**DOCUMENT PASSAGE:**
— start —

Automating Machine Learning with DevOps for MATLAB and Simulink
By Peter Webb and Gokhan Atinc, MathWorks
As more organizations rely on machine learning applications for core business functions, many are taking a closer look at the full lifecycle of those applications. The initial focus on development and deployment of machine learning models has expanded to encompass continuous monitoring and updates. Changes in the input data may decrease a model’s predictive or classification accuracy. Prompt retraining and model evaluation produces better models and more accurate decisions.
In machine learning operations, or ML Ops, the plan, design, build, and test activities of development are linked with the deploy, operate, and monitor activities of operations in a continuous feedback loop (Figure 1). Many data science teams have started to automate parts of the ML Ops cycle, such as deployment and operations.

— end —

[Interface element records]
— start —

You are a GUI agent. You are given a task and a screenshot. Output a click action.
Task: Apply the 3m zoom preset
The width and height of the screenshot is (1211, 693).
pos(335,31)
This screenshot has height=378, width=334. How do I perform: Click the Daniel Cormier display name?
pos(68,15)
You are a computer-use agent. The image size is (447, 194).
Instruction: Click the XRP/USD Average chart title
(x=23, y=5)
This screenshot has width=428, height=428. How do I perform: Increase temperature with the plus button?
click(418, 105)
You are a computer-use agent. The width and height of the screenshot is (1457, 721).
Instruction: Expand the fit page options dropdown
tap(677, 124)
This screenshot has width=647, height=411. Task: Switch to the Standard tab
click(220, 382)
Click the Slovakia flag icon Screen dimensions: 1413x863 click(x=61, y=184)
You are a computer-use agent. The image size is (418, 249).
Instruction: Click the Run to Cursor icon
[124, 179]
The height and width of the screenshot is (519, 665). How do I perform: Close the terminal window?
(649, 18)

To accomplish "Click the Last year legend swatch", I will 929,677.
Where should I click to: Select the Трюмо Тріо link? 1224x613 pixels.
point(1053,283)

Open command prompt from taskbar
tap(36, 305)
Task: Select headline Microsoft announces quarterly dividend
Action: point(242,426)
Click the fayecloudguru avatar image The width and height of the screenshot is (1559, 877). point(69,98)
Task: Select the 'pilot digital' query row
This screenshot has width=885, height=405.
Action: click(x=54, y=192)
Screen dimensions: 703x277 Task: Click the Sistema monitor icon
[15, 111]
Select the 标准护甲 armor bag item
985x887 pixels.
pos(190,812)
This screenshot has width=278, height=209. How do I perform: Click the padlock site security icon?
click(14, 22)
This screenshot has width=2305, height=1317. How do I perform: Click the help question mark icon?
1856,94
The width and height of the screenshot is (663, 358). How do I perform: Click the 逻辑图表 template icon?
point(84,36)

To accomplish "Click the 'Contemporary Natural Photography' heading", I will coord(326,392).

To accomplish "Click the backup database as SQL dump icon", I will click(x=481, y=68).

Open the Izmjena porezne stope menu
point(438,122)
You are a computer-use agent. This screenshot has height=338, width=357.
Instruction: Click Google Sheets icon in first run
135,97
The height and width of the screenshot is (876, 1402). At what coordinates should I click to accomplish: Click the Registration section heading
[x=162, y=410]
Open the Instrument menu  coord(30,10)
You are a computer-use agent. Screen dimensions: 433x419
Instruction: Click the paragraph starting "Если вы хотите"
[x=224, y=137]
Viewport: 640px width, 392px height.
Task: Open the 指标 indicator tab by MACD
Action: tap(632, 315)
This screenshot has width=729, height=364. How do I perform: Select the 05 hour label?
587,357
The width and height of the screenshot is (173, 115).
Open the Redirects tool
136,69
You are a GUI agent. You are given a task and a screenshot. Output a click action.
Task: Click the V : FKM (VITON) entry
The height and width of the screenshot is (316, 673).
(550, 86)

— end —

**PROBLEMS:**
1. Translate this sentence from the article on automating machine learning with DevOps into Spanish: "Changes in the input data may decrease a model’s predictive or classification accuracy."
2. According to the article on automating machine learning with DevOps, which parts of the ML Ops cycle have many data science teams started to automate?
3. Resume the article on automating machine learning with DevOps, continuing after its final sentence.

**RESULTS IN ORDER:**
1. Los cambios en los datos de entrada pueden disminuir la precisión predictiva o de clasificación de un modelo.

2. Deployment and operations.

3.
Fully automating the cycle, however, requires additional steps: monitoring and evaluating model performance, incorporating the results of that evaluation into a better performing model, and redeploying the new model. Implementing this automation offers significant benefits, enabling data scientists to spend more time designing useful ML solutions and less time on IT administration and tedious, error-prone manual tasks.
To illustrate how Model-Based Design with MATLAB® and Simulink® can be used to automate ML Ops processes, we implemented a predictive maintenance application for a fictional metropolitan transit system. The organization needed a way to plan for the maintenance or replacement of batteries in its fleet of electric buses before the batteries were at risk of failing while on the road.
The application includes a machine learning model that uses battery state of charge (SOC), current, and other measurements to predict the battery’s state of health (SOH). Other components include an application server that runs the machine learning model at scale, a drift detection component that compares observed data with training data to determine when retraining is required, and a high-fidelity physical model of the battery that enables automated labeling of observed data.
For many organizations, this final component—the high-fidelity physical model—is the missing piece that enables full automation. Without it, a human is needed to review observed data and apply labels; with it, this fundamental step and the full ML Ops cycle can be automated.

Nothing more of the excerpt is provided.